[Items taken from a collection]

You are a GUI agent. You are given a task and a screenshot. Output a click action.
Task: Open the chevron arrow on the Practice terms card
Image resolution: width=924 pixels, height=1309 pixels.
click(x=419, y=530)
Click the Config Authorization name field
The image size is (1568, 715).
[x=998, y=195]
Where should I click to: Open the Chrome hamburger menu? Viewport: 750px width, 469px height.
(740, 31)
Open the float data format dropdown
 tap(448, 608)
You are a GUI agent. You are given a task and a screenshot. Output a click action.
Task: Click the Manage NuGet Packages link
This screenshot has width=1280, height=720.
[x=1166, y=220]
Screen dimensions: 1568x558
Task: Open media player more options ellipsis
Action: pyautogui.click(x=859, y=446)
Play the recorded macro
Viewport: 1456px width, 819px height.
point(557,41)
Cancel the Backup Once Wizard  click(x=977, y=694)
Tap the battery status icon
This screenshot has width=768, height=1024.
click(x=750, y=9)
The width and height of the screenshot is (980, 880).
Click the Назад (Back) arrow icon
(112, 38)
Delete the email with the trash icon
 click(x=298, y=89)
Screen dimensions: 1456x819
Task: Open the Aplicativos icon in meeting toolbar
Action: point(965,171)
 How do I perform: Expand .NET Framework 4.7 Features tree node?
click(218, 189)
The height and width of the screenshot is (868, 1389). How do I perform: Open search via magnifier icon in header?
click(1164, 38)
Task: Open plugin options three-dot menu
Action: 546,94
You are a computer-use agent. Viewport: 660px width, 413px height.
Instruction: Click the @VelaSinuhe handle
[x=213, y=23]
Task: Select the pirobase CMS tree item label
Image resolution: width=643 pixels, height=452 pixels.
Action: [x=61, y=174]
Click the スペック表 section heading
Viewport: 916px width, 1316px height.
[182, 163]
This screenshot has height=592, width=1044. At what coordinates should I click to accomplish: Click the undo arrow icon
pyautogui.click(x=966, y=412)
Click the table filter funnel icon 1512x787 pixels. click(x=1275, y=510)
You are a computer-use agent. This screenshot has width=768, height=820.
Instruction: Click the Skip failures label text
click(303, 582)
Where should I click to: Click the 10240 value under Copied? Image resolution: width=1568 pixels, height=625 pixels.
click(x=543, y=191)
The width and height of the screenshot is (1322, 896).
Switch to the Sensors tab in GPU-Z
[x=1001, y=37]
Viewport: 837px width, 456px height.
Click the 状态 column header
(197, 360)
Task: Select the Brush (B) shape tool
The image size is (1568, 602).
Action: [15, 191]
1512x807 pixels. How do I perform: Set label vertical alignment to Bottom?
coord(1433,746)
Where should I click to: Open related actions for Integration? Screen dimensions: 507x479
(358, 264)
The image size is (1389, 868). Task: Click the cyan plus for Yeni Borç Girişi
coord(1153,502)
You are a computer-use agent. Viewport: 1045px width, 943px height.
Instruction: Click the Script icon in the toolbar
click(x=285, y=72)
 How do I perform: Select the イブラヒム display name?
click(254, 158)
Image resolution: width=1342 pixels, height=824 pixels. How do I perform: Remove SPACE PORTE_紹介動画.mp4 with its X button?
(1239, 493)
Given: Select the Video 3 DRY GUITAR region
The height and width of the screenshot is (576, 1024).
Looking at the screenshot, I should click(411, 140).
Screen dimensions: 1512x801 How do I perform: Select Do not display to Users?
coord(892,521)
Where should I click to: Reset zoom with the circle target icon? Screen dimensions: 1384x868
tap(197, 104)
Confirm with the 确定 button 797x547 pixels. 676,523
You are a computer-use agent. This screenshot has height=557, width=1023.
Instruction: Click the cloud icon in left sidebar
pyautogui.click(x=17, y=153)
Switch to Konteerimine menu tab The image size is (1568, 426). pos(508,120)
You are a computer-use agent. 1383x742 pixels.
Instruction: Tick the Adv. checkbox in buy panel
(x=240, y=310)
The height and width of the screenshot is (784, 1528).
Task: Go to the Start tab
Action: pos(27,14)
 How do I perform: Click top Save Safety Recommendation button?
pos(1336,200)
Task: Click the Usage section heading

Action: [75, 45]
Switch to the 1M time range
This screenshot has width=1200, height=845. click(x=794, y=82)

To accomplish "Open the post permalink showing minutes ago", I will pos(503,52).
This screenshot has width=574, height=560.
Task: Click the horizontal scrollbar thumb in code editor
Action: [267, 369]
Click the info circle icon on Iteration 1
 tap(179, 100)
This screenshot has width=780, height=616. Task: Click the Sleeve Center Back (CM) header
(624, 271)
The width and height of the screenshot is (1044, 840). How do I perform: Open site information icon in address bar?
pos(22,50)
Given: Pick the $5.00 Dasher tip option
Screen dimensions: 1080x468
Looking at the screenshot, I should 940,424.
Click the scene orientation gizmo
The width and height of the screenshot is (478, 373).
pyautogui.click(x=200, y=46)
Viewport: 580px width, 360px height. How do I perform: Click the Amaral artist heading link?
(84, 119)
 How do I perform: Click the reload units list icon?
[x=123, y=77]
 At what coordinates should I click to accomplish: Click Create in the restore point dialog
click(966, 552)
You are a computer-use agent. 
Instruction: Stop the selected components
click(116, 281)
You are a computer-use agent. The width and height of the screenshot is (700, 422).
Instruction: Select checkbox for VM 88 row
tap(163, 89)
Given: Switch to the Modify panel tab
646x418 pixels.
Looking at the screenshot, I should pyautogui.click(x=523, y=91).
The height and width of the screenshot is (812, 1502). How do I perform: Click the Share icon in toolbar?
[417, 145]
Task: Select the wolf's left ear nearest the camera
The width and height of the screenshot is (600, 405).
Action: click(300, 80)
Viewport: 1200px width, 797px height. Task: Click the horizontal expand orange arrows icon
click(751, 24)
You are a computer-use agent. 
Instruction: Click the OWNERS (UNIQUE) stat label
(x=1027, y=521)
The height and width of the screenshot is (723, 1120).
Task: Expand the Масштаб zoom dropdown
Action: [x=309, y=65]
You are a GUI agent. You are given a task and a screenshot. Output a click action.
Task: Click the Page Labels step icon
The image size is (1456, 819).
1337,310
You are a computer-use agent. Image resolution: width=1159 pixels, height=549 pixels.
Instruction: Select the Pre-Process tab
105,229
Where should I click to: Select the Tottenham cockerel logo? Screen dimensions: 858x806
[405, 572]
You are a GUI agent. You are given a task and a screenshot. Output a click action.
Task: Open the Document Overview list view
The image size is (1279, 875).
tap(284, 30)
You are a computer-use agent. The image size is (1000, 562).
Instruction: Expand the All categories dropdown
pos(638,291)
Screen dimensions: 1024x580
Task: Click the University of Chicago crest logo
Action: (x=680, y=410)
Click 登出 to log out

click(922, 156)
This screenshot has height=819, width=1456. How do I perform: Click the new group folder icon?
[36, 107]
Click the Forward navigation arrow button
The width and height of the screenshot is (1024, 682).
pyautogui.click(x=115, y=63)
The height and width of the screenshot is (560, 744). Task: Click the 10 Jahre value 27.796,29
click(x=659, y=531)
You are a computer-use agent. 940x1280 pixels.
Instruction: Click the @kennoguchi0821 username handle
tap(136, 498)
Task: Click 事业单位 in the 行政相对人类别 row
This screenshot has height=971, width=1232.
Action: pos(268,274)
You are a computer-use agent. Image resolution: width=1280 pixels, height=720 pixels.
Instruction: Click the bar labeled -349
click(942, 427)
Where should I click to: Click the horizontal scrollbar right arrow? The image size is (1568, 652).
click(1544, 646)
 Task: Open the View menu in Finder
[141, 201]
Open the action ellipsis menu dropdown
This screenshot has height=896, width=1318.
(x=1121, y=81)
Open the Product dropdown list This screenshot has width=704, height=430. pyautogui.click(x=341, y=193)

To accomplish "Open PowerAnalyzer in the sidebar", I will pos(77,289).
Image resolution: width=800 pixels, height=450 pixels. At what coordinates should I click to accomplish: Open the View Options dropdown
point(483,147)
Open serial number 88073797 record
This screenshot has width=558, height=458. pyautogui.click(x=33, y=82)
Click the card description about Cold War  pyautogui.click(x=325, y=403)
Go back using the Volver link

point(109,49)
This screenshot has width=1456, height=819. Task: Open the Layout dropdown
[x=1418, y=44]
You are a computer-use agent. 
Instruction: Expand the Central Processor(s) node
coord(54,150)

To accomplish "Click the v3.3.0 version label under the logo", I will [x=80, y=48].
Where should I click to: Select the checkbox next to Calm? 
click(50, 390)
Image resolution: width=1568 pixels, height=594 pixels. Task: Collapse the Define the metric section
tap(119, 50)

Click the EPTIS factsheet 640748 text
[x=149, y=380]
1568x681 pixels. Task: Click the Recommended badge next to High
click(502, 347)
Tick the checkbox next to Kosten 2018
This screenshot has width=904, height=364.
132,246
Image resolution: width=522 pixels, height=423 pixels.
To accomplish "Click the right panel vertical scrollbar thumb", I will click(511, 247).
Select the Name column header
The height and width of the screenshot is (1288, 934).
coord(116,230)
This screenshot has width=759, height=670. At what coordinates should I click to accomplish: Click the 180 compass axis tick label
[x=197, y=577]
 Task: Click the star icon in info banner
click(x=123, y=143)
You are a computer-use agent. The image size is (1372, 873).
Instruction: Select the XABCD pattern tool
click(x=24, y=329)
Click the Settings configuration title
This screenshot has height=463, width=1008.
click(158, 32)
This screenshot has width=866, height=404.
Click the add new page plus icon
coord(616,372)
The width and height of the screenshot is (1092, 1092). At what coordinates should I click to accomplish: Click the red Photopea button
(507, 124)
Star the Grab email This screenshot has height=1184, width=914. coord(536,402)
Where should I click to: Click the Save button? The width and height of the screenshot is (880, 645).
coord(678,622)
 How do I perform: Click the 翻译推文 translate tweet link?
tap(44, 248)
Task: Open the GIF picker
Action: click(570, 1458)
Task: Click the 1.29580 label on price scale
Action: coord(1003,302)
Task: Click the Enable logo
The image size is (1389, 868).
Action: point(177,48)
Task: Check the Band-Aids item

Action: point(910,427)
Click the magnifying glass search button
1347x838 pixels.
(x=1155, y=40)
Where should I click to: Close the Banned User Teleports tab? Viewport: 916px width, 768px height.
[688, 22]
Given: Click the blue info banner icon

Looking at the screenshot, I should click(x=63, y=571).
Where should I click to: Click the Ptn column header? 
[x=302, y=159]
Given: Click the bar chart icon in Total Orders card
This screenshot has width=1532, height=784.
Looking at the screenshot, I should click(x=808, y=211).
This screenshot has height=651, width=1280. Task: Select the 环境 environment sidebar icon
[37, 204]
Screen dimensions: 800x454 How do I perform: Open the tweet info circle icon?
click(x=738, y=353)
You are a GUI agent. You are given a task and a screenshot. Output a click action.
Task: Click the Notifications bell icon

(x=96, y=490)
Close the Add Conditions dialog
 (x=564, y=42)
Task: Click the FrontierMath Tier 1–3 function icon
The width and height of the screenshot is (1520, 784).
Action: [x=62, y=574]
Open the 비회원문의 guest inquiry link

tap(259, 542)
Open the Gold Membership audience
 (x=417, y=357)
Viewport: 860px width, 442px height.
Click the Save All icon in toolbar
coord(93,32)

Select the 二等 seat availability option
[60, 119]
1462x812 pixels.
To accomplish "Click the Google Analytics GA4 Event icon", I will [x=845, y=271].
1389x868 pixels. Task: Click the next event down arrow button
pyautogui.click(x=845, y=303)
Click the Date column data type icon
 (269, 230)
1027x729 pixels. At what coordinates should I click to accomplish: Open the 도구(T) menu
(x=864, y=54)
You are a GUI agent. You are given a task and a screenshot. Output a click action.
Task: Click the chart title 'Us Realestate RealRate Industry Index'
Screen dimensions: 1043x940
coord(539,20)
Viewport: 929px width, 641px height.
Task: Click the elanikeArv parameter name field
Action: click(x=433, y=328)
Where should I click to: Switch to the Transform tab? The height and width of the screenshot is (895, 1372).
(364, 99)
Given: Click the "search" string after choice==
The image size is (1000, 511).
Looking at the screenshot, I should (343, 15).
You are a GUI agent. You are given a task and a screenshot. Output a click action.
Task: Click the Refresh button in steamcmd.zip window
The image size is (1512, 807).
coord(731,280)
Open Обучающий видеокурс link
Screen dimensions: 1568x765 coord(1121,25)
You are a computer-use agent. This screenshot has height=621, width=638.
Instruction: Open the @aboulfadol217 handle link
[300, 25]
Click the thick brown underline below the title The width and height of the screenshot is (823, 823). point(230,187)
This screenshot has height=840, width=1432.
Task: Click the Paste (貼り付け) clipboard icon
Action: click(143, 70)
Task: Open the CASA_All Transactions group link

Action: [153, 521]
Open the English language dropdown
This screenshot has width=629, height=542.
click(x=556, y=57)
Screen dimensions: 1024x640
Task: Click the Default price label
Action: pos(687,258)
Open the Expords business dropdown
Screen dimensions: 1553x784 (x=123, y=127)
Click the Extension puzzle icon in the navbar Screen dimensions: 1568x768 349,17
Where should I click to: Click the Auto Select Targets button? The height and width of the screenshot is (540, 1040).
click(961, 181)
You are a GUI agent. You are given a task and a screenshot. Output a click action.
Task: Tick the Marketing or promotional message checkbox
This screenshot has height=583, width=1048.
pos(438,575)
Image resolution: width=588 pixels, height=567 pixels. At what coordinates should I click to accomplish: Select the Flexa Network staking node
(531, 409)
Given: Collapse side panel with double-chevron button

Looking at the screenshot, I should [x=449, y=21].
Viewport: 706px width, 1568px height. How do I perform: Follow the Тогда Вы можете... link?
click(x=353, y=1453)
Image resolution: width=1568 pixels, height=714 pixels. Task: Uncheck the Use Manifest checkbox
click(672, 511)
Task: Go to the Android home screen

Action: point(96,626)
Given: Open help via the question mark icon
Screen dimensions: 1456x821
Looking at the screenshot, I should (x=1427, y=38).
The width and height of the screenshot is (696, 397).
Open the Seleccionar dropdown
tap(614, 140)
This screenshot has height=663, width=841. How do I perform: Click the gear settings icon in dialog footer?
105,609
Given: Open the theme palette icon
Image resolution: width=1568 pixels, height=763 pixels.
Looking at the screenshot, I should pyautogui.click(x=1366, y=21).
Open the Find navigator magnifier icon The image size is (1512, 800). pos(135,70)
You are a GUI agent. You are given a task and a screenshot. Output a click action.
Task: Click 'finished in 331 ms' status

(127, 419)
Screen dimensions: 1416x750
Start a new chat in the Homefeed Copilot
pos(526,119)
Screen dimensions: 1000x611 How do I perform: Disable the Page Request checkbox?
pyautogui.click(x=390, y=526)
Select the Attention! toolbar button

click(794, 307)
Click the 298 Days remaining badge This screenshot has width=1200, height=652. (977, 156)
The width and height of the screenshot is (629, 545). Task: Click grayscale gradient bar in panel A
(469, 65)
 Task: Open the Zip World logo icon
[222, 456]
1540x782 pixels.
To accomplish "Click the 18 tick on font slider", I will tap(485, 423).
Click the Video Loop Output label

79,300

Written problem: Count the lines of the items above that contain the string "left", where case matters, and reply with only the number.

Answer to this exercise: 2